2024-12-04 アリゾナ大学
A new University of Arizona Health Sciences study found that peer support helps people with sleep apnea use CPAP machines to relieve sleep apnea symptoms. Photo by grandriver via Getty Images
<関連情報>
- https://news.arizona.edu/news/peer-support-could-help-millions-sleep-apnea-slumber-easier-study-finds
- https://www.atsjournals.org/doi/abs/10.1164/rccm.202309-1594OC
閉塞性睡眠時無呼吸症候群のケア調整とアドヒアランス促進のためのピア主導型介入: 無作為化並行群間臨床試験 Peer-Driven Intervention for Care Coordination and Adherence Promotion for Obstructive Sleep Apnea: A Randomized, Parallel-Group Clinical Trial
Sairam Parthasarathy , Christopher Wendel , Michael A. Grandner , Patricia L Haynes , Stefano Guerra , Daniel Combs , and Stuart F Quan
American Journal of Respiratory and Critical Care Medicine Accepted: October 22, 2024
DOI:https://doi.org/10.1164/rccm.202309-1594OC
Abstract
Rationale: Obstructive sleep apnea (OSA) is a common condition that is usually treated by continuous positive airway pressure (CPAP) therapy, but poor adherence is common and is associated with worse patient outcomes and experiences. Patient satisfaction is increasingly adopted as a quality indicator by healthcare systems. Objective: We tested the hypothesis that peer-driven intervention effected through interactive voice-response(PDI-IVR) system leads to better patient satisfaction (primary outcome), care-coordination, and CPAP adherence when compared to active-control. Methods: We performed a 6-month randomized, parallel-group, controlled trial with CPAP naïve patients recruited from four centers and CPAP-adherent patients who were trained to be mentors delivering support through an IVR system.
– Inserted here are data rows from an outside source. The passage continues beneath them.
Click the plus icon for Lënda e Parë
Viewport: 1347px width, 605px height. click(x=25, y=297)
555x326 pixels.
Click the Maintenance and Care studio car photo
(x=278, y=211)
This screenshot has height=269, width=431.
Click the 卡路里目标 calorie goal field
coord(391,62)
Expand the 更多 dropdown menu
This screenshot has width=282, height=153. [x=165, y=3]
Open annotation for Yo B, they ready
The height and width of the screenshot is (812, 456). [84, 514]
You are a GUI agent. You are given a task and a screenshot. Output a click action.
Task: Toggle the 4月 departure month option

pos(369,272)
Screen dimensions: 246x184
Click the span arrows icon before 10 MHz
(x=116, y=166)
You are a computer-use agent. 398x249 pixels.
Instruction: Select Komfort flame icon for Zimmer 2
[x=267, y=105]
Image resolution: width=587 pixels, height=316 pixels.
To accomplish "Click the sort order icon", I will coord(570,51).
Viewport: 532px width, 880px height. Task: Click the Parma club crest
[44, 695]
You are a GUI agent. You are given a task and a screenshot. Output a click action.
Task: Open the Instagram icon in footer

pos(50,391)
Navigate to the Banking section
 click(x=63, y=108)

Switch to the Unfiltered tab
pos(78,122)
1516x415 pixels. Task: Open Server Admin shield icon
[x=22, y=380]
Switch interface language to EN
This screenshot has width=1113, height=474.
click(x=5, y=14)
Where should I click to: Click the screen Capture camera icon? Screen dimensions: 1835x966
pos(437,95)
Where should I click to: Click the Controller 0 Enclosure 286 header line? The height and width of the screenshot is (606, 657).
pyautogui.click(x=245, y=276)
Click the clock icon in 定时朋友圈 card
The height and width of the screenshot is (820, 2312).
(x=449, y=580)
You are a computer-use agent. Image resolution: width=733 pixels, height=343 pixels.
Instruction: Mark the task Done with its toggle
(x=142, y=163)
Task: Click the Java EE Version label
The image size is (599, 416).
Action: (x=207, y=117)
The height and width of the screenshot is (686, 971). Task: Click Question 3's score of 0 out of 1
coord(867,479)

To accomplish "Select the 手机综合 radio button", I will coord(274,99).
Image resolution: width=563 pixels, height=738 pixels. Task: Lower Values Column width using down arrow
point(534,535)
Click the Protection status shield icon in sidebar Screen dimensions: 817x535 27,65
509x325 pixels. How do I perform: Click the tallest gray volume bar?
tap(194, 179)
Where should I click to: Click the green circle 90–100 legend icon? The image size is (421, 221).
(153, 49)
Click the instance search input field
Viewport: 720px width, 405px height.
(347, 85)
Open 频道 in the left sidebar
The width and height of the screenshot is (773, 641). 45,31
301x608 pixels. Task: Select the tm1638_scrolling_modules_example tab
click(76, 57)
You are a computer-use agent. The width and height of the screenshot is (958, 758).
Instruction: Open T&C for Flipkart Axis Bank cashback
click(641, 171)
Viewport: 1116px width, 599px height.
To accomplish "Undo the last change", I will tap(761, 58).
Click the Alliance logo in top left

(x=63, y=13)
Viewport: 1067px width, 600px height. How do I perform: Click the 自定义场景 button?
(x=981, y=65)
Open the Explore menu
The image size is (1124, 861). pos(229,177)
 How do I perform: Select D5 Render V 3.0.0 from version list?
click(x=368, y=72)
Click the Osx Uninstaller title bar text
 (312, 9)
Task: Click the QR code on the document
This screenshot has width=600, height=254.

Measurements and Results: In 263 patients, intention-to-treat analysis global satisfaction for sleep-specific services was better in the intervention group (4.57+0.71 Likert scale score) than in the active-control group (4.10+1.13; P<0.001). CPAP adherence was greater in intervention group (4.5+0.2 hours/night; 62.0+3.0% of nights >4 hours usage) versus active-control group (3.7+0.2 hours/night; 51.4+3.0% of nights >4 hours usage; P=0.014 and P=0.023). When compared to active-control group, Patient Assessment of Chronic Illness Care ratings was moderately increased by an adjusted difference of 0.33+0.12 (P=0.009); Consumer Assessment of Healthcare Provider and Systems ratings was not different (adjusted difference of 0.46+0.26; P=0.076); and Client Perception of Coordination Questionnaire was mildly better in the intervention group (adjusted difference 0.15+0.07; P=0.035). Conclusion: Patient satisfaction with care delivery, CPAP adherence, and care-coordination was improved by peer-driven intervention through an IVR system. New payor policies compensating peer-support may enable implementation of this approach. Clinical trial registration available at www.clinicaltrials.gov, ID: NCT02056002.